----- PROVIDED INFORMATION
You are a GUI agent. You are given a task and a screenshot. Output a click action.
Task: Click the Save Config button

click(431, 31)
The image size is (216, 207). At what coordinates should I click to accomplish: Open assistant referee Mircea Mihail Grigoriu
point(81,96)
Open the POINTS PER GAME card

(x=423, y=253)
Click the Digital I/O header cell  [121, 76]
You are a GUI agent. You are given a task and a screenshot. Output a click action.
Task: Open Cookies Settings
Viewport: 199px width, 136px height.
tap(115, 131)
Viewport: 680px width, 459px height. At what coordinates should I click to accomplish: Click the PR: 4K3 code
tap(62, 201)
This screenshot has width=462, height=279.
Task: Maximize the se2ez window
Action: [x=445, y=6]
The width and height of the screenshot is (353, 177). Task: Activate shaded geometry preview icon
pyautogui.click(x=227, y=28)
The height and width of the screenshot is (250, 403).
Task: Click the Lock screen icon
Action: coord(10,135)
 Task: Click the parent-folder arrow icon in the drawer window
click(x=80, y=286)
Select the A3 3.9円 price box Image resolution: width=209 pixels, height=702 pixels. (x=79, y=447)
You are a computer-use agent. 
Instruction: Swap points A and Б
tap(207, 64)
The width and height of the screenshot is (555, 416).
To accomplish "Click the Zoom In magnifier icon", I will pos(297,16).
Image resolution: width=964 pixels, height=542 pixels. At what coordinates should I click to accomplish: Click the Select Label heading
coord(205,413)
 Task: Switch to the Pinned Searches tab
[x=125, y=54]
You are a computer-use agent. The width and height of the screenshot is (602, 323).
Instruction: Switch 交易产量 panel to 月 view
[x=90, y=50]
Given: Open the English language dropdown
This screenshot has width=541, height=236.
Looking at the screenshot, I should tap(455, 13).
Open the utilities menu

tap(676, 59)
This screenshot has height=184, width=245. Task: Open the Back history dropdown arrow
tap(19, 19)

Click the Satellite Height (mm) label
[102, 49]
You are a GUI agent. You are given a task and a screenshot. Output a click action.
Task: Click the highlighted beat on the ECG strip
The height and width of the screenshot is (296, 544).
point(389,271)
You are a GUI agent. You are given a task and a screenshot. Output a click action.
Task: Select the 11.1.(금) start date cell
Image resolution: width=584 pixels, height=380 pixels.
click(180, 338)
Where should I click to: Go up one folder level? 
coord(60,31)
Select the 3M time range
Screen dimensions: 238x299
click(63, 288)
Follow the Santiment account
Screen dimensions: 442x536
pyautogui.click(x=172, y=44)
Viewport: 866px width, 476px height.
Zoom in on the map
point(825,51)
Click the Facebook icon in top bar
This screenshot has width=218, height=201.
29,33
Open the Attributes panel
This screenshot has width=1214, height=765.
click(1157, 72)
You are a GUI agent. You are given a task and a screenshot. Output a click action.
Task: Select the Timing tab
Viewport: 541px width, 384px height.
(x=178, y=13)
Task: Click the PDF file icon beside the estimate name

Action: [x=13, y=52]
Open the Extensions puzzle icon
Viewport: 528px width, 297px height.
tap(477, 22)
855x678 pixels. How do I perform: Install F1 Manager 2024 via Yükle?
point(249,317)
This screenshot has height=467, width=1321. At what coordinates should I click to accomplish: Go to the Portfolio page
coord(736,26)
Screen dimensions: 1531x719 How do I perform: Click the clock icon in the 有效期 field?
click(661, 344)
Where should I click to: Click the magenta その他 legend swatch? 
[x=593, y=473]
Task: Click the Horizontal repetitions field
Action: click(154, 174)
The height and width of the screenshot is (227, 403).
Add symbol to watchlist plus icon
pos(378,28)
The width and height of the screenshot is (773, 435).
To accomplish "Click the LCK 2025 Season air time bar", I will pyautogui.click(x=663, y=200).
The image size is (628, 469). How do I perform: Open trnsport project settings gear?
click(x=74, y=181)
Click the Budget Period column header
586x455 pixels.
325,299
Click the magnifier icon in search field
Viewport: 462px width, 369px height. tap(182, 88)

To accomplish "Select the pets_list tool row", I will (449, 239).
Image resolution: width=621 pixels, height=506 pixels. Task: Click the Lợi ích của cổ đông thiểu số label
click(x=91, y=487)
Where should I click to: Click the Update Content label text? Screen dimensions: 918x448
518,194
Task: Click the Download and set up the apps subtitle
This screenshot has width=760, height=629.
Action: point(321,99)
----------
_PROBLEM REQUIREMENTS_:
With no line skipped, repeat the records exactly.

_RESPONSE FOR THIS EXERCISE_:
You are a GUI agent. You are given a task and a screenshot. Output a click action.
Task: Click the Save Config button

click(431, 31)
The image size is (216, 207). At what coordinates should I click to accomplish: Open assistant referee Mircea Mihail Grigoriu
point(81,96)
Open the POINTS PER GAME card

(x=423, y=253)
Click the Digital I/O header cell  [121, 76]
You are a GUI agent. You are given a task and a screenshot. Output a click action.
Task: Open Cookies Settings
Viewport: 199px width, 136px height.
tap(115, 131)
Viewport: 680px width, 459px height. At what coordinates should I click to accomplish: Click the PR: 4K3 code
tap(62, 201)
This screenshot has width=462, height=279.
Task: Maximize the se2ez window
Action: [x=445, y=6]
The width and height of the screenshot is (353, 177). Task: Activate shaded geometry preview icon
pyautogui.click(x=227, y=28)
The height and width of the screenshot is (250, 403).
Task: Click the Lock screen icon
Action: coord(10,135)
 Task: Click the parent-folder arrow icon in the drawer window
click(x=80, y=286)
Select the A3 3.9円 price box Image resolution: width=209 pixels, height=702 pixels. (x=79, y=447)
You are a computer-use agent. 
Instruction: Swap points A and Б
tap(207, 64)
The width and height of the screenshot is (555, 416).
To accomplish "Click the Zoom In magnifier icon", I will pos(297,16).
Image resolution: width=964 pixels, height=542 pixels. At what coordinates should I click to accomplish: Click the Select Label heading
coord(205,413)
 Task: Switch to the Pinned Searches tab
[x=125, y=54]
You are a computer-use agent. The width and height of the screenshot is (602, 323).
Instruction: Switch 交易产量 panel to 月 view
[x=90, y=50]
Given: Open the English language dropdown
This screenshot has width=541, height=236.
Looking at the screenshot, I should tap(455, 13).
Open the utilities menu

tap(676, 59)
This screenshot has height=184, width=245. Task: Open the Back history dropdown arrow
tap(19, 19)

Click the Satellite Height (mm) label
[102, 49]
You are a GUI agent. You are given a task and a screenshot. Output a click action.
Task: Click the highlighted beat on the ECG strip
The height and width of the screenshot is (296, 544).
point(389,271)
You are a GUI agent. You are given a task and a screenshot. Output a click action.
Task: Select the 11.1.(금) start date cell
Image resolution: width=584 pixels, height=380 pixels.
click(180, 338)
Where should I click to: Go up one folder level? 
coord(60,31)
Select the 3M time range
Screen dimensions: 238x299
click(63, 288)
Follow the Santiment account
Screen dimensions: 442x536
pyautogui.click(x=172, y=44)
Viewport: 866px width, 476px height.
Zoom in on the map
point(825,51)
Click the Facebook icon in top bar
This screenshot has width=218, height=201.
29,33
Open the Attributes panel
This screenshot has width=1214, height=765.
click(1157, 72)
You are a GUI agent. You are given a task and a screenshot. Output a click action.
Task: Select the Timing tab
Viewport: 541px width, 384px height.
(x=178, y=13)
Task: Click the PDF file icon beside the estimate name

Action: [x=13, y=52]
Open the Extensions puzzle icon
Viewport: 528px width, 297px height.
tap(477, 22)
855x678 pixels. How do I perform: Install F1 Manager 2024 via Yükle?
point(249,317)
This screenshot has height=467, width=1321. At what coordinates should I click to accomplish: Go to the Portfolio page
coord(736,26)
Screen dimensions: 1531x719 How do I perform: Click the clock icon in the 有效期 field?
click(661, 344)
Where should I click to: Click the magenta その他 legend swatch? 
[x=593, y=473]
Task: Click the Horizontal repetitions field
Action: click(154, 174)
The height and width of the screenshot is (227, 403).
Add symbol to watchlist plus icon
pos(378,28)
The width and height of the screenshot is (773, 435).
To accomplish "Click the LCK 2025 Season air time bar", I will pyautogui.click(x=663, y=200).
The image size is (628, 469). How do I perform: Open trnsport project settings gear?
click(x=74, y=181)
Click the Budget Period column header
586x455 pixels.
325,299
Click the magnifier icon in search field
Viewport: 462px width, 369px height. tap(182, 88)

To accomplish "Select the pets_list tool row", I will (449, 239).
Image resolution: width=621 pixels, height=506 pixels. Task: Click the Lợi ích của cổ đông thiểu số label
click(x=91, y=487)
Where should I click to: Click the Update Content label text? Screen dimensions: 918x448
518,194
Task: Click the Download and set up the apps subtitle
This screenshot has width=760, height=629.
Action: point(321,99)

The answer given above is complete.